• THE PROBLEM: Could you swap "Debug" for "Run" in the lines from the one with "Open info for F70战术头盔" to the one with "coord(1475,89)", and give back only those lines with nothing else altered?

[Item-finding entries]
--
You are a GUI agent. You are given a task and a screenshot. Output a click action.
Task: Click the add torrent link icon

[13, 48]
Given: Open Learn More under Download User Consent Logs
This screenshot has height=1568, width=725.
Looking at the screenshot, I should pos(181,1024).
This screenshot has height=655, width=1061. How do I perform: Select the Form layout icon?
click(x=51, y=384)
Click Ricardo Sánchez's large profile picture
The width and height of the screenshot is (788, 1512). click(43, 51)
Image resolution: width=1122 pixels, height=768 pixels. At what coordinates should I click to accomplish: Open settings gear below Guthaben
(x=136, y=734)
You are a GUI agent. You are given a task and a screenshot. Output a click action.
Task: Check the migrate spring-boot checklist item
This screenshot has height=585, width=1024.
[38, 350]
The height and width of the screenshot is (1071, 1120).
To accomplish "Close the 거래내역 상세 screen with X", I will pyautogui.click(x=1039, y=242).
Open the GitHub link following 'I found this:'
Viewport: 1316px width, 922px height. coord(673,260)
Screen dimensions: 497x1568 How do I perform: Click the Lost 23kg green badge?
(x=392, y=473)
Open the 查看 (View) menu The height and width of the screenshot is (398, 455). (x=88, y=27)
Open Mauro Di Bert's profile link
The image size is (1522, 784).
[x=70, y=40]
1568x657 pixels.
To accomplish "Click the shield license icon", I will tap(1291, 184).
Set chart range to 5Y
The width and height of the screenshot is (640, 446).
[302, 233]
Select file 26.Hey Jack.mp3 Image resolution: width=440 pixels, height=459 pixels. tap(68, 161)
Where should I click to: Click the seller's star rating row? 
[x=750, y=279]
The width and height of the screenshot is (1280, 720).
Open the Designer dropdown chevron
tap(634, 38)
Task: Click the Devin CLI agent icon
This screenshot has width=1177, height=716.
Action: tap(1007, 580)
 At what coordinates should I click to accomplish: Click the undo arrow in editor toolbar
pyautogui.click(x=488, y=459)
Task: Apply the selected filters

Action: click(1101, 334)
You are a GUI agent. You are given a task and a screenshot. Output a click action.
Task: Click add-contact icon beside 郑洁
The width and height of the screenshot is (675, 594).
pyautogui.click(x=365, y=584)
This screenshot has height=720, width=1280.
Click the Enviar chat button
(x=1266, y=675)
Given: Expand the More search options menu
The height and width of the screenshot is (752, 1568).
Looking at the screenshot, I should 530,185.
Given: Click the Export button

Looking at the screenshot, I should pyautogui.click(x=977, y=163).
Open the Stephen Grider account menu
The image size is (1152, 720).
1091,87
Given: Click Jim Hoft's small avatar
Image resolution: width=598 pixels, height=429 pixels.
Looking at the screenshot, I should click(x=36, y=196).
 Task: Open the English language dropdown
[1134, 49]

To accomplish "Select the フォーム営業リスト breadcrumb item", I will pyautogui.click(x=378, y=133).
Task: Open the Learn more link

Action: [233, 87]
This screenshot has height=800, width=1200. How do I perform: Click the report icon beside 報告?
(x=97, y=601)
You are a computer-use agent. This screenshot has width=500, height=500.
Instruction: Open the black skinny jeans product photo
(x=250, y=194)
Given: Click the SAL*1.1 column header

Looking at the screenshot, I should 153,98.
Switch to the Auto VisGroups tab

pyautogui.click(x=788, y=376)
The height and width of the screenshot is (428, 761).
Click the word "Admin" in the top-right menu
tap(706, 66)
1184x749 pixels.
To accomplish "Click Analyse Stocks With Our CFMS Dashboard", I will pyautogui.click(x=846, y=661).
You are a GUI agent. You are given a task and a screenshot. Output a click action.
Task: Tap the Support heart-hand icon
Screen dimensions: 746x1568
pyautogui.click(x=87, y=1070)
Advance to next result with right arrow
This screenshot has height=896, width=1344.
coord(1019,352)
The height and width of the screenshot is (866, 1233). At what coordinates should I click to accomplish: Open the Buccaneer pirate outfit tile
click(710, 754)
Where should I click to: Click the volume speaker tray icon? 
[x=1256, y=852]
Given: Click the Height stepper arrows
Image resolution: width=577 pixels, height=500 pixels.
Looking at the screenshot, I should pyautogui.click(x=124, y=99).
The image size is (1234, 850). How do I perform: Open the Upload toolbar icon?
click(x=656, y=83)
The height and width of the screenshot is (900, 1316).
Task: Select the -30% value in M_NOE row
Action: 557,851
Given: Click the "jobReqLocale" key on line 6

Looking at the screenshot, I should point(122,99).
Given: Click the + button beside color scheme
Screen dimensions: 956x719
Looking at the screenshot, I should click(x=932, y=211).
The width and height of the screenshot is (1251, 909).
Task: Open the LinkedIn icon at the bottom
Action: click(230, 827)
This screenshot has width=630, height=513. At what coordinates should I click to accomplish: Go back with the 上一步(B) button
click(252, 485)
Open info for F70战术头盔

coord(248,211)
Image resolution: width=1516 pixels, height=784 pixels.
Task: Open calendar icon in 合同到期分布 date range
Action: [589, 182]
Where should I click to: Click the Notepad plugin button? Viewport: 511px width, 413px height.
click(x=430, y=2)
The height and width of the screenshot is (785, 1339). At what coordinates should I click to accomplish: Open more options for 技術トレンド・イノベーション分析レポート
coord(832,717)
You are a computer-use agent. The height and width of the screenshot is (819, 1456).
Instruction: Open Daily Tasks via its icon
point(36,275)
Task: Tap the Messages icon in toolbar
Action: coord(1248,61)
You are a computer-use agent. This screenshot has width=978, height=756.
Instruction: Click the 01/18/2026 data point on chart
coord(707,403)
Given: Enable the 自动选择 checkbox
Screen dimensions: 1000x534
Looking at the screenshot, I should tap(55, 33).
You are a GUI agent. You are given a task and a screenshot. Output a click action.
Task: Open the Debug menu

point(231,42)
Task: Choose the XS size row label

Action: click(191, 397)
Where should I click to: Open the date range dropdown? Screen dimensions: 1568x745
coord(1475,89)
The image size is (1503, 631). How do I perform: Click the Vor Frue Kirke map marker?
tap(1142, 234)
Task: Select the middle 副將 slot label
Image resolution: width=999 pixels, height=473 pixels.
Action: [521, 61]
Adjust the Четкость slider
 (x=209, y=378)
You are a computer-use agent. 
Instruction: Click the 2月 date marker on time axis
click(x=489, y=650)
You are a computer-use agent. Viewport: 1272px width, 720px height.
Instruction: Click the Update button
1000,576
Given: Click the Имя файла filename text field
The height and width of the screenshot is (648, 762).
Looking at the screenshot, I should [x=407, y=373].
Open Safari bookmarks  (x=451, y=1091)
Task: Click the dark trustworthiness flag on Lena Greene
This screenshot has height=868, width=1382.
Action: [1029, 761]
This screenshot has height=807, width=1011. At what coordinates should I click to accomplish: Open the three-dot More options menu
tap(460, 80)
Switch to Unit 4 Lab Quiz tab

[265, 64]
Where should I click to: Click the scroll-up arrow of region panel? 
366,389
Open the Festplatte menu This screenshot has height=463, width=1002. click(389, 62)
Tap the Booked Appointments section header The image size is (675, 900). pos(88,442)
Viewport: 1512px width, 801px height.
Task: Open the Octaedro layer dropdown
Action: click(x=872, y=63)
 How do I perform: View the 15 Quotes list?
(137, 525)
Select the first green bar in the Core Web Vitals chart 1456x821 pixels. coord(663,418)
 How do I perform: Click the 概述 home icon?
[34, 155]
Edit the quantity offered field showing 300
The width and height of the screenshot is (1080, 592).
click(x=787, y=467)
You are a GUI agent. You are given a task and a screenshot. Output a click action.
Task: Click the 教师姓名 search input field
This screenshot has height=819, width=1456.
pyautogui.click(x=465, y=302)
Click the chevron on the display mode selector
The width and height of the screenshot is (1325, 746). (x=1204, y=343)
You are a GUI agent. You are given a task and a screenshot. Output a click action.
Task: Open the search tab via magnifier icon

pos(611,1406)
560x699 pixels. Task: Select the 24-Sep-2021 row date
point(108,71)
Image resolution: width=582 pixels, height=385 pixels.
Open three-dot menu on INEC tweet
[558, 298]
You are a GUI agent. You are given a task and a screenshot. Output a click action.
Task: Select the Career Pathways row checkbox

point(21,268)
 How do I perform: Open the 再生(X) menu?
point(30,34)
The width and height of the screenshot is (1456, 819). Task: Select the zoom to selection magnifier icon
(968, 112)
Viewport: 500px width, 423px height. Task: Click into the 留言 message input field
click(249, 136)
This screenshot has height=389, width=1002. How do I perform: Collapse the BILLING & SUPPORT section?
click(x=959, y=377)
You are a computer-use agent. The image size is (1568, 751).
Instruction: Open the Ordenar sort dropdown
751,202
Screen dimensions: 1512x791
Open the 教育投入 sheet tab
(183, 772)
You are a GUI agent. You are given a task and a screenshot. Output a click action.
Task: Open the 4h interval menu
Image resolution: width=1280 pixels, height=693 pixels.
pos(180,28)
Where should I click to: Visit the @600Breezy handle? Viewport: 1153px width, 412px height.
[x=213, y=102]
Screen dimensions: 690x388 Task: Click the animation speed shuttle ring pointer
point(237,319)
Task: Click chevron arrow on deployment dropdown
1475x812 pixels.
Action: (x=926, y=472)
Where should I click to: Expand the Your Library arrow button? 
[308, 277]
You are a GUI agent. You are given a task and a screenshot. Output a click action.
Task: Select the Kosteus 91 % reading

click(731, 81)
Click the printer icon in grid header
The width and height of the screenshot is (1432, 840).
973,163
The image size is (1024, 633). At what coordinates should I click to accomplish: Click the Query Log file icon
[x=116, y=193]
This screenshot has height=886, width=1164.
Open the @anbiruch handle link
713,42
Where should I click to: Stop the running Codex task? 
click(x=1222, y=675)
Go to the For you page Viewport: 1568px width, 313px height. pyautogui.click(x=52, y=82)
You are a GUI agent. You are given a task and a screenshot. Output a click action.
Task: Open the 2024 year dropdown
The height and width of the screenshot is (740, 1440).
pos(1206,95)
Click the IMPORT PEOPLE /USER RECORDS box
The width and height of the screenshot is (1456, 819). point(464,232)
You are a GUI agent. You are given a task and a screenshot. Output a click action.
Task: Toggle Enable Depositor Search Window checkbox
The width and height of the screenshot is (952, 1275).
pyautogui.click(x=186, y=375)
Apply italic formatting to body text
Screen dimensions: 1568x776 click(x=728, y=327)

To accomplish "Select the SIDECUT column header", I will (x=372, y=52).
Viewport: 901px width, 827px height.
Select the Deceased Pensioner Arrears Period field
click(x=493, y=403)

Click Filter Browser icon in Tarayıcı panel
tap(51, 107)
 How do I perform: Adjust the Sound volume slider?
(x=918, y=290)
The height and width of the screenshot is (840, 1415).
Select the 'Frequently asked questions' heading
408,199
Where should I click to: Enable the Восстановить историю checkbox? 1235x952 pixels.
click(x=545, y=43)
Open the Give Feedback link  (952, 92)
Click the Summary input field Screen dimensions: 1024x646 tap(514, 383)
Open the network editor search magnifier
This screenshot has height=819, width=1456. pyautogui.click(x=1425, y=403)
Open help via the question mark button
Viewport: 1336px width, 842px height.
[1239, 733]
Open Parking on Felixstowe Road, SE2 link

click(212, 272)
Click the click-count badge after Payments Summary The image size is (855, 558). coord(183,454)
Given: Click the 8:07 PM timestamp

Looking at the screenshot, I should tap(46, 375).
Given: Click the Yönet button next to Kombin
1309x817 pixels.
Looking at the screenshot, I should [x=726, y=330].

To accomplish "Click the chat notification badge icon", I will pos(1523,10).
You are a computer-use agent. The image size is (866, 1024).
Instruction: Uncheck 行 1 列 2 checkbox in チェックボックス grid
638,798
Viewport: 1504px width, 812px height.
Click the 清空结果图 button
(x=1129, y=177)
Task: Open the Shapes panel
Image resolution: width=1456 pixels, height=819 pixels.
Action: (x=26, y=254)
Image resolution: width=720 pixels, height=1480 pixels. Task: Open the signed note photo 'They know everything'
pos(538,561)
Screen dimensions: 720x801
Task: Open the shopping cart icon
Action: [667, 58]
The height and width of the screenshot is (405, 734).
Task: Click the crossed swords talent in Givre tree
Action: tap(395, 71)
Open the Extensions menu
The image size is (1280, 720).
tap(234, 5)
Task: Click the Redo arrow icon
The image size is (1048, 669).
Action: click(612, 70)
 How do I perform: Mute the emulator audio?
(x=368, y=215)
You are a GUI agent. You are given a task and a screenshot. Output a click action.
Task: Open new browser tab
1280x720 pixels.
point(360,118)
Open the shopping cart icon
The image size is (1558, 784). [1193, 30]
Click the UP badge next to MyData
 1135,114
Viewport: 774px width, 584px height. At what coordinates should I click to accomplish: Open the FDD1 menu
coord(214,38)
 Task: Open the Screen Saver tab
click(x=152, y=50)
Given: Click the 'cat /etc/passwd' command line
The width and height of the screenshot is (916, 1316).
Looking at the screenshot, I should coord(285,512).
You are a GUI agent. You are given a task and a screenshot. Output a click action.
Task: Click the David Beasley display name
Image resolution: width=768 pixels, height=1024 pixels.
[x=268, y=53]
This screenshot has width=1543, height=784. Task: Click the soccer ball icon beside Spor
--
• COMPLETED TASK:
Open info for F70战术头盔

coord(248,211)
Image resolution: width=1516 pixels, height=784 pixels.
Task: Open calendar icon in 合同到期分布 date range
Action: [589, 182]
Where should I click to: Click the Notepad plugin button? Viewport: 511px width, 413px height.
click(x=430, y=2)
The height and width of the screenshot is (785, 1339). At what coordinates should I click to accomplish: Open more options for 技術トレンド・イノベーション分析レポート
coord(832,717)
You are a computer-use agent. The height and width of the screenshot is (819, 1456).
Instruction: Open Daily Tasks via its icon
point(36,275)
Task: Tap the Messages icon in toolbar
Action: coord(1248,61)
You are a computer-use agent. This screenshot has width=978, height=756.
Instruction: Click the 01/18/2026 data point on chart
coord(707,403)
Given: Enable the 自动选择 checkbox
Screen dimensions: 1000x534
Looking at the screenshot, I should tap(55, 33).
You are a GUI agent. You are given a task and a screenshot. Output a click action.
Task: Open the Run menu

point(231,42)
Task: Choose the XS size row label

Action: click(191, 397)
Where should I click to: Open the date range dropdown? Screen dimensions: 1568x745
coord(1475,89)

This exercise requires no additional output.